[AVAILABLE DATA]
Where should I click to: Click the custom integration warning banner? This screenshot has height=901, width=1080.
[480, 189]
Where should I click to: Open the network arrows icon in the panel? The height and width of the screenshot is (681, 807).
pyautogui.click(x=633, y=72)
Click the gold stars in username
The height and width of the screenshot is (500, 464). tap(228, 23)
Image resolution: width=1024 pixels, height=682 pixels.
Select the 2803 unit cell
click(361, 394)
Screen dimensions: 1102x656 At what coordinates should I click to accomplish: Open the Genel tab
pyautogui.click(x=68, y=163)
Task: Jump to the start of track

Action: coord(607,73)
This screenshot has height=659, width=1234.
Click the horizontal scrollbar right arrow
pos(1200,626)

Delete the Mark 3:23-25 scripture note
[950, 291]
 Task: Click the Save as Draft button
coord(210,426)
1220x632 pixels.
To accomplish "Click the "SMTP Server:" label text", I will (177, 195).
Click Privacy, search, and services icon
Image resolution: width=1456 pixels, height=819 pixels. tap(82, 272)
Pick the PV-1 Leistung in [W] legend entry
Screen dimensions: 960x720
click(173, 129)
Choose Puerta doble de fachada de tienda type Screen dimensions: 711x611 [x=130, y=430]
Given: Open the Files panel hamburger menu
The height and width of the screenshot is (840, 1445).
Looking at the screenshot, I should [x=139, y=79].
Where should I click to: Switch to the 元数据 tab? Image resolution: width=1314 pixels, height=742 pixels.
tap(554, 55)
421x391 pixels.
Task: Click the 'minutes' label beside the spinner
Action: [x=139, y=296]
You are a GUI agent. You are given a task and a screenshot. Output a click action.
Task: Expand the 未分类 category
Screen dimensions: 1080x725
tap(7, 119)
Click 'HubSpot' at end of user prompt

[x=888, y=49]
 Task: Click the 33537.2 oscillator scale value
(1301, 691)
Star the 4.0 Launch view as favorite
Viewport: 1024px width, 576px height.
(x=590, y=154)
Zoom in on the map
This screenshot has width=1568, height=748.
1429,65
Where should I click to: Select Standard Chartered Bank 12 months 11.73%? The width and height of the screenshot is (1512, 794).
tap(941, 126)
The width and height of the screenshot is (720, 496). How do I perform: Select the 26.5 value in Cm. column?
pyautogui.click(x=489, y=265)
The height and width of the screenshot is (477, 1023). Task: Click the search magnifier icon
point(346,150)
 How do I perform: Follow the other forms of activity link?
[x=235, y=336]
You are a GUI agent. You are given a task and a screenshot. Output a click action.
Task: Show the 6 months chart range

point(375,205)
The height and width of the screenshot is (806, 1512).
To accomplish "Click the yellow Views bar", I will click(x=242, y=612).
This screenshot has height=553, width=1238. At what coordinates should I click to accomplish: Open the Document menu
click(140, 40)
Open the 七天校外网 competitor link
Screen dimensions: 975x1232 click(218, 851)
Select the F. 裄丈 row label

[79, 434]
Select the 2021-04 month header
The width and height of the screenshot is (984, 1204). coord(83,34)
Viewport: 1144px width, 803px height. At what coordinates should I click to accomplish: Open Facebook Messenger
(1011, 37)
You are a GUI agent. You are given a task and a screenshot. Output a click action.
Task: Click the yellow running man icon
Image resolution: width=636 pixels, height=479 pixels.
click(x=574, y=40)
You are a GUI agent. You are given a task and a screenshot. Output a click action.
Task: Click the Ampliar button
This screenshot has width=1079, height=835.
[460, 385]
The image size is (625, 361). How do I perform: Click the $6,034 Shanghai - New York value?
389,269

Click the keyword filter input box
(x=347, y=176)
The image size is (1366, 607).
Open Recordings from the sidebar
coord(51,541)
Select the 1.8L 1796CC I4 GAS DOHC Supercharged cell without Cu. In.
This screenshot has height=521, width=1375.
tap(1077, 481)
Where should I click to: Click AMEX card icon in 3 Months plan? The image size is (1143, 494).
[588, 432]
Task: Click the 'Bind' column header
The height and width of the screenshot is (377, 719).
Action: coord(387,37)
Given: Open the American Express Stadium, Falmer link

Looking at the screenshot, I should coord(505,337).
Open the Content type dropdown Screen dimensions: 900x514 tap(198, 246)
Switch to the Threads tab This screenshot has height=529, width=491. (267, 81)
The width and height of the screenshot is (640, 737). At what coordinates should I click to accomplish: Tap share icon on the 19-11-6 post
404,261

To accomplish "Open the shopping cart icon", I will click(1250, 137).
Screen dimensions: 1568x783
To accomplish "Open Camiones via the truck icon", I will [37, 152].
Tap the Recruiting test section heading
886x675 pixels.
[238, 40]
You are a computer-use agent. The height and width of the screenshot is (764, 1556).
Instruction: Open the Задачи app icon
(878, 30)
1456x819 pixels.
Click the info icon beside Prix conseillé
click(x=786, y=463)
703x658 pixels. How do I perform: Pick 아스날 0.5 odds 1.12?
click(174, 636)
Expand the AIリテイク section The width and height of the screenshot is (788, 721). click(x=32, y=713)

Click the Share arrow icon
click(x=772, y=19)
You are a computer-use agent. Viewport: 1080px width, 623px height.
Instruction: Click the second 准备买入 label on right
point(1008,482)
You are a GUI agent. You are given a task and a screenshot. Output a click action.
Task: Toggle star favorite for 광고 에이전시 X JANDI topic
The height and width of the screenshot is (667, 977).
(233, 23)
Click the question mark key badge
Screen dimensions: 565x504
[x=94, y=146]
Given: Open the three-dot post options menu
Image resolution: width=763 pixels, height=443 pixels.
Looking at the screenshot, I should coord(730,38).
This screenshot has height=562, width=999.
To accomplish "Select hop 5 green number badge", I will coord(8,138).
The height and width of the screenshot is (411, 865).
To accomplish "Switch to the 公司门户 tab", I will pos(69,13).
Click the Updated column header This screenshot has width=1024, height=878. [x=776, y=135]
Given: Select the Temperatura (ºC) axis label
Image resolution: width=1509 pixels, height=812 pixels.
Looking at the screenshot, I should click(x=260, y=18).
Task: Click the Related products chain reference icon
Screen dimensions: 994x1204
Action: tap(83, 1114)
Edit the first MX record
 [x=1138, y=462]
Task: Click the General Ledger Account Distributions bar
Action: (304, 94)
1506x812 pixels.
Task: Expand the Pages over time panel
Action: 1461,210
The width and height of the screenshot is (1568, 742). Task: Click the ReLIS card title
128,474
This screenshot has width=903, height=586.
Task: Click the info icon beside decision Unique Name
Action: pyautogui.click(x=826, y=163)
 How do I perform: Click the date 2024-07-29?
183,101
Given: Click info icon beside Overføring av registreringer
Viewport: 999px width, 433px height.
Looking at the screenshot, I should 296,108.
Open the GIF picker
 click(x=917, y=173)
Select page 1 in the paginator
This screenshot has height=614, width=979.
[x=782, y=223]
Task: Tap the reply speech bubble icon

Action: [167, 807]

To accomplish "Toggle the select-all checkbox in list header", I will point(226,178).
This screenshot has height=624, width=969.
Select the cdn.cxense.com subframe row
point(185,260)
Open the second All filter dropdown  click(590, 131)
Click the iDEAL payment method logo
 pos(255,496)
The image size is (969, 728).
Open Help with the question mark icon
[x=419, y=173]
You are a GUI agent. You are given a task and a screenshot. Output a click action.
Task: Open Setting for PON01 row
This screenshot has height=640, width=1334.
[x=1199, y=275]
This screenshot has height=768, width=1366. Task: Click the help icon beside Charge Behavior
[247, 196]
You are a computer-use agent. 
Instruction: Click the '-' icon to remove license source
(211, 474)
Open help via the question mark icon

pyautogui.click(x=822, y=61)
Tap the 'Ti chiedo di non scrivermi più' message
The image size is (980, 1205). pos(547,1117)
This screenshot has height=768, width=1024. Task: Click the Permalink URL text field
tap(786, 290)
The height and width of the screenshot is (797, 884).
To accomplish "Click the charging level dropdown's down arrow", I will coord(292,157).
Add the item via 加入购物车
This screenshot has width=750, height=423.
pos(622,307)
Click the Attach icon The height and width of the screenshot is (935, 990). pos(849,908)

[EXERCISE AIM]
Scan the records above, then copy out each line that mentions "computer".

[TASK OUTPUT]
You are a computer-use agent. The height and width of the screenshot is (764, 1556).
You are a computer-use agent. Viewport: 1080px width, 623px height.
You are a computer-use agent. 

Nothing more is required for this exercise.